Paper
A large scale prediction of bacteriocin gene blocks suggests a wide functional spectrum for bacteriocins.
James T. Morton, Stefan D. Freed, Shaun W. Lee and Iddo Friedberg.
##How to run Boa:
First, you need to install the following things:
- Python2.7 or greater
- biopython
- matplotlib
- numpy
- panda
- bx-python
- blastall
- hmmer
- cdhit
- clustalw
- nltk
- mafft
- transeq
Most of these can be installed with the following command on Ubuntu.
sudo apt-get install python python-biopython python-matplotlib python-panda python-numpy nltk clustalw cd-hit hmmer
You need to also install blastall, mafft, transeq and bx-python.
blast can be downloaded from here- ftp://ftp.ncbi.nlm.nih.gov/blast/executables/blast+/LATEST/
mafft can be downloaded from here- http://mafft.cbrc.jp/alignment/software/source.html
For transeq, you need to install emboss, which can be downloaded from here (you might need to also install x11 dev files for this, it will show error while installing if you need this)- http://emboss.open-bio.org/html/adm/ch01s01.html
bx-python can be installed through the following link: https://bitbucket.org/james_taylor/bx-python/wiki/Home
If everything is installed properly, now you can run Boa with the pipeline.py file(inside src folder). Following is the command that you can run from your terminal.
python pipeline.py
--root-dir="/home/nafizh/Boa_project/Boa"

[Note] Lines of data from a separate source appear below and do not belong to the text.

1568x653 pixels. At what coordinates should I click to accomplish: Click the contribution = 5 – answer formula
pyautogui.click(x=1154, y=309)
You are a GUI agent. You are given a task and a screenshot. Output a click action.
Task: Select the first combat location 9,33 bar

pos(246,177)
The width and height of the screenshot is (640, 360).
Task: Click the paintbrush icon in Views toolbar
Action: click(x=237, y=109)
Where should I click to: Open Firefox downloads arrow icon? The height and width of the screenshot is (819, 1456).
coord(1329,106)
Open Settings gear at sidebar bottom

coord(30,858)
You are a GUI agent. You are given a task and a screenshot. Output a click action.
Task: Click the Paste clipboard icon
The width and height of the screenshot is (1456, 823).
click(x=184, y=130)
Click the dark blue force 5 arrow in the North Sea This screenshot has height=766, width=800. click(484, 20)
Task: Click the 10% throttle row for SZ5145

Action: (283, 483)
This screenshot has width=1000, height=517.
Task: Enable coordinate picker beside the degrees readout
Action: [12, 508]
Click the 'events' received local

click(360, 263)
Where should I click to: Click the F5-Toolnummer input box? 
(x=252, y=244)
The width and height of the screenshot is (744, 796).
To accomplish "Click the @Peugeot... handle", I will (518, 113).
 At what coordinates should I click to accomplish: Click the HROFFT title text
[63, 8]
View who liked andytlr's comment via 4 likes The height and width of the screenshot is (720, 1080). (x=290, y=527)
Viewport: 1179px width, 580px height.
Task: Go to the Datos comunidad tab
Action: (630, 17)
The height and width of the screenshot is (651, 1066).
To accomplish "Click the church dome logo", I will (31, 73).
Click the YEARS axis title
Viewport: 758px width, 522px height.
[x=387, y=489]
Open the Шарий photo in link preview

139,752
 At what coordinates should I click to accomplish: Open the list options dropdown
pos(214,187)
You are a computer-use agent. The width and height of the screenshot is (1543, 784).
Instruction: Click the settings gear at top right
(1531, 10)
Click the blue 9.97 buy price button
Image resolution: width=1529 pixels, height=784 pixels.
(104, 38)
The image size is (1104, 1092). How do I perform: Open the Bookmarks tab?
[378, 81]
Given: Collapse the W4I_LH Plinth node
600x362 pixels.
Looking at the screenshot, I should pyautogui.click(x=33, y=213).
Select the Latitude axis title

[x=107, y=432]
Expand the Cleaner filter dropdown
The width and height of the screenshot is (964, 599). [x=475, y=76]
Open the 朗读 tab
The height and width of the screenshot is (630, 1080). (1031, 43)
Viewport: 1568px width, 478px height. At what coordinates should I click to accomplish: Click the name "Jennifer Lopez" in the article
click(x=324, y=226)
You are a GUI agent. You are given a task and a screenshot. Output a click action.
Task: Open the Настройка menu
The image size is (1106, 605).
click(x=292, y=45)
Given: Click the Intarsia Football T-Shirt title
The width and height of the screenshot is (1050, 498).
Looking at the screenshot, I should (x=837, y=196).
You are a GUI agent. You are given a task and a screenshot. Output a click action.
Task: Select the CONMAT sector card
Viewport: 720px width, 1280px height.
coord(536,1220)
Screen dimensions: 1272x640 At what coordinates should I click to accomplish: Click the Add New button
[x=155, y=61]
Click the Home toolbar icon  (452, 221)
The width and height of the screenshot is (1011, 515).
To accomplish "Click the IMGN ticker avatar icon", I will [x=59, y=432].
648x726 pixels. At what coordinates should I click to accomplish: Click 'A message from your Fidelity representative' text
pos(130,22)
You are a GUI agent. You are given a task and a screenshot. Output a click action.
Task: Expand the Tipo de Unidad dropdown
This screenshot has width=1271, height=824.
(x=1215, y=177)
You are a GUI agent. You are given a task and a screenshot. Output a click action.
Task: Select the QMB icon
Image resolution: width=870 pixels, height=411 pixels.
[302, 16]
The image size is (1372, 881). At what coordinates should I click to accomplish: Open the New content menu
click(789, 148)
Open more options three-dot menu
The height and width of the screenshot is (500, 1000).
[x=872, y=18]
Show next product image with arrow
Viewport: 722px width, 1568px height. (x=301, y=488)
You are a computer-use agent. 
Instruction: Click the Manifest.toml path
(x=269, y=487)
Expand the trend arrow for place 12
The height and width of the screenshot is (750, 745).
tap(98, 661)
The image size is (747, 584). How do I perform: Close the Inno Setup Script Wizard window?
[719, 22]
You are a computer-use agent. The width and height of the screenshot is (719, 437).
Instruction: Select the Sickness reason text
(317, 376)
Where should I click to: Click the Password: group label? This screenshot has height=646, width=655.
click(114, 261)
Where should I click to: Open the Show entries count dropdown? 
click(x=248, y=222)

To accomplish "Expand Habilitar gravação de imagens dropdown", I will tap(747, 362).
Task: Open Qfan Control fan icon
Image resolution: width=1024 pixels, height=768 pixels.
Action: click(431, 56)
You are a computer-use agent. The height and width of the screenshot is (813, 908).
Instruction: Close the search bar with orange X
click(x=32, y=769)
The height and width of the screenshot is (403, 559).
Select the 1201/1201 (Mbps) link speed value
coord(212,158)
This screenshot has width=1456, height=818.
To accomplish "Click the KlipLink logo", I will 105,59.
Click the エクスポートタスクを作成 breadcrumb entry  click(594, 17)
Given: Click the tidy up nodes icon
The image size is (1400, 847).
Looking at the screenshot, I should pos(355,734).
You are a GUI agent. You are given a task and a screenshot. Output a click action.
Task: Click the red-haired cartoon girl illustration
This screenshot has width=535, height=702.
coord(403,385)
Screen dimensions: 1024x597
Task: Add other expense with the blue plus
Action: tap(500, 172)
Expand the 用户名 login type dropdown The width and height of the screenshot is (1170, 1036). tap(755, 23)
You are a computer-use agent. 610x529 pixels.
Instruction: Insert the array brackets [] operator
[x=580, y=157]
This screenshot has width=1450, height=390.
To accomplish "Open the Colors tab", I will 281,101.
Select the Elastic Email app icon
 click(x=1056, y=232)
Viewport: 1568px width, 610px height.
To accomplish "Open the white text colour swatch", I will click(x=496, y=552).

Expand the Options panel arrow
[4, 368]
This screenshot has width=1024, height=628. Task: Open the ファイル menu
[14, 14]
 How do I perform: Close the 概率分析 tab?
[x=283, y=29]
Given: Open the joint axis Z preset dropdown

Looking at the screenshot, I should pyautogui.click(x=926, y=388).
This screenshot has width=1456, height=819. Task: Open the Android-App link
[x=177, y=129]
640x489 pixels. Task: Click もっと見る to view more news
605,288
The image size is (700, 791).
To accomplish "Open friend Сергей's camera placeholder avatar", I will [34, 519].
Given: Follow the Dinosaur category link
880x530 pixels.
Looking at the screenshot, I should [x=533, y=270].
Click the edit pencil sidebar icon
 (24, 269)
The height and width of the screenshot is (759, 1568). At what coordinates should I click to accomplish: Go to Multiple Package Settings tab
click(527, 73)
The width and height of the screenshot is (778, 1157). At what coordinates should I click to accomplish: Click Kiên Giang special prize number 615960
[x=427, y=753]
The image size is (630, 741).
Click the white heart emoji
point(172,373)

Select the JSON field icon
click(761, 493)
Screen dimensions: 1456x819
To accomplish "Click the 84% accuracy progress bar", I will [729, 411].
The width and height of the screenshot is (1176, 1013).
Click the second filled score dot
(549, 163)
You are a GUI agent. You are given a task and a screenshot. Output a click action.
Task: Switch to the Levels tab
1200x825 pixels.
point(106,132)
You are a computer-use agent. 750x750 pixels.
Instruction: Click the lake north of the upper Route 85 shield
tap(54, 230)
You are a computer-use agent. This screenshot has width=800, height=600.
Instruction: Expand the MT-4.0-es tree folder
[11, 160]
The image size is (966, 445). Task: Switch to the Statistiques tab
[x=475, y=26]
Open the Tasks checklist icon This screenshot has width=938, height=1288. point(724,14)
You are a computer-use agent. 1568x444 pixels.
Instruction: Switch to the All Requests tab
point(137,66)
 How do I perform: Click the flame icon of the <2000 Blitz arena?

--genome-dir="/home/nafizh/Boa_project/Boa/boa_genbank_data/"
--bacteriocins="/home/nafizh/Boa_project/Boa/bacteriocins/bagel.fa"
--intermediate="/home/nafizh/Boa_project/Boa/intermediate_me"
--training-labels="/home/nafizh/Boa_project/Boa/data/training/training_proteins.txt"
--training-directory="/home/nafizh/Boa_project/Boa/data/training/protein"
--formatdb
Here
- --root-dir is the folder inside which all code and all experimental data reside. My root directory here is "/home/nafizh/Boa_project/Boa", all my code and data is inside this Boa folder.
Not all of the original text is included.